- 文档正文 -

+--

林肖,福建福清人,1973年9月生。福建作家协会会员。上世纪九十年代中期开始发表作品,散文散见《福建文学》《福建日报》《福建乡土》等报刊。著有散文集《秋灯拾影录》。
西班牙文学是一杯杜松子酒。
这种带杜松子香、浅黄色的辣味烈酒据说在欧洲很受欢迎——客人进得客厅,主人取出酒瓶,点头示意:“来一杯?”于是加上点柠檬水或是马丁尼什么的,轻擎酒杯,目光含笑,浅啜慢饮;或再燃起一支雪茄,客厅里就满是杜松子味和烟草味了。
在没有寒暄和握手的场合里,全凭杜松子酒的烈度传递简洁的酬酢,熨暖人的感情,继而人与酒、人与环境浑然不分……
而我无法如此“gentle”,我只能在酒吧里,混着呛人的烟味酒味和狂噪不安的音乐,喝同样狂躁不安的酒,让灼热沿喉咙一路蔓延下去,在腹内绞成一团火,进而催动太阳穴突突地跳动。这确乎是种很带劲的酒,我却感到了不可思议,而后不能不怀疑自己是否冥顽不化,只知其在肚中灼烧得玉石俱焚,却无法体识清明的昏晕、优雅的失控是否就是欧洲文明的杜松子酒效应。

+--

- 练习说明 -
请将上面这篇谈西班牙文学的散文中，从“在没有寒暄和握手的场合里,全”起、一直到“就是欧洲文明的杜松子酒效应。”为止的部分一字不改地复制下来。

- 数据条目 -
+--

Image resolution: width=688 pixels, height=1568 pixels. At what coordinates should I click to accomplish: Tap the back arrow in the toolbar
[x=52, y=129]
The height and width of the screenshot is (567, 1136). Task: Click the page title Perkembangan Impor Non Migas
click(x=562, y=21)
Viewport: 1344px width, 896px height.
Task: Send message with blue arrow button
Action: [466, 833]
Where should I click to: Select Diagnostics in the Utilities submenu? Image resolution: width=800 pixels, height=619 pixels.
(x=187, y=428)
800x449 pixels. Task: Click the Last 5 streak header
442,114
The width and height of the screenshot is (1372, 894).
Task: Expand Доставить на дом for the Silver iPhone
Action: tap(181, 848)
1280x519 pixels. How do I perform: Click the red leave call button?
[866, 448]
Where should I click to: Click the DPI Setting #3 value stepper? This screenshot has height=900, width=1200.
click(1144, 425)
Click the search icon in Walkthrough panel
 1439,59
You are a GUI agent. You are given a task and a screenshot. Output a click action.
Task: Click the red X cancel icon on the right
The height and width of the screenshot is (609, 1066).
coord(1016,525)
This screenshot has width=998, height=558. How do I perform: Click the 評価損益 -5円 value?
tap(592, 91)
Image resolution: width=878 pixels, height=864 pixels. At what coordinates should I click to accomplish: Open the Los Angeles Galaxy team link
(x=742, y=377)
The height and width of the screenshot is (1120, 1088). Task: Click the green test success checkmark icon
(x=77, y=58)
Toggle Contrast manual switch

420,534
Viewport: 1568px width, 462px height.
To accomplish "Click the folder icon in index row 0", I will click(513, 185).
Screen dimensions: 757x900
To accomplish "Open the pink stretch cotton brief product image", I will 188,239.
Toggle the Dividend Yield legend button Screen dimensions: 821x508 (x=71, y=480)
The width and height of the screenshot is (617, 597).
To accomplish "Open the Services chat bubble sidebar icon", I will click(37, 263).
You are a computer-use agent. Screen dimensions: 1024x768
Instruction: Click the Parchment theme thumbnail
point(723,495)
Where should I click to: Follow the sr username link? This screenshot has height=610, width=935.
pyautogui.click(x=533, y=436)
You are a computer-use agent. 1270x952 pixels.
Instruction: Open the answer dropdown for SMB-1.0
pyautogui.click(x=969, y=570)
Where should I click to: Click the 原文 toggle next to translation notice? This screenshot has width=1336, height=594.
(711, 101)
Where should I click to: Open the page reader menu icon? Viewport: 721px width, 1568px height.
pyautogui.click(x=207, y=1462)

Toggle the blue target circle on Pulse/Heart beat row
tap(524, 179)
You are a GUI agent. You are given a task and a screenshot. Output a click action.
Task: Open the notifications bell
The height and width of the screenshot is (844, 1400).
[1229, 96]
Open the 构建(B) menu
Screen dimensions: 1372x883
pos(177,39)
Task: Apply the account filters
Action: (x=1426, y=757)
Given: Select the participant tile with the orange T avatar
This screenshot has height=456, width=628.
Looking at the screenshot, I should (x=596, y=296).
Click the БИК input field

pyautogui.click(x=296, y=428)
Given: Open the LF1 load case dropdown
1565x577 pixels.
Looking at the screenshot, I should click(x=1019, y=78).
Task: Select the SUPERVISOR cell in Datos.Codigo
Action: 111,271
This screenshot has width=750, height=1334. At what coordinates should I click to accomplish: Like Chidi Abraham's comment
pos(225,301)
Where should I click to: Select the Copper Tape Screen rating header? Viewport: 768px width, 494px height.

+--

- 练习解答 -
在没有寒暄和握手的场合里,全凭杜松子酒的烈度传递简洁的酬酢,熨暖人的感情,继而人与酒、人与环境浑然不分……
而我无法如此“gentle”,我只能在酒吧里,混着呛人的烟味酒味和狂噪不安的音乐,喝同样狂躁不安的酒,让灼热沿喉咙一路蔓延下去,在腹内绞成一团火,进而催动太阳穴突突地跳动。这确乎是种很带劲的酒,我却感到了不可思议,而后不能不怀疑自己是否冥顽不化,只知其在肚中灼烧得玉石俱焚,却无法体识清明的昏晕、优雅的失控是否就是欧洲文明的杜松子酒效应。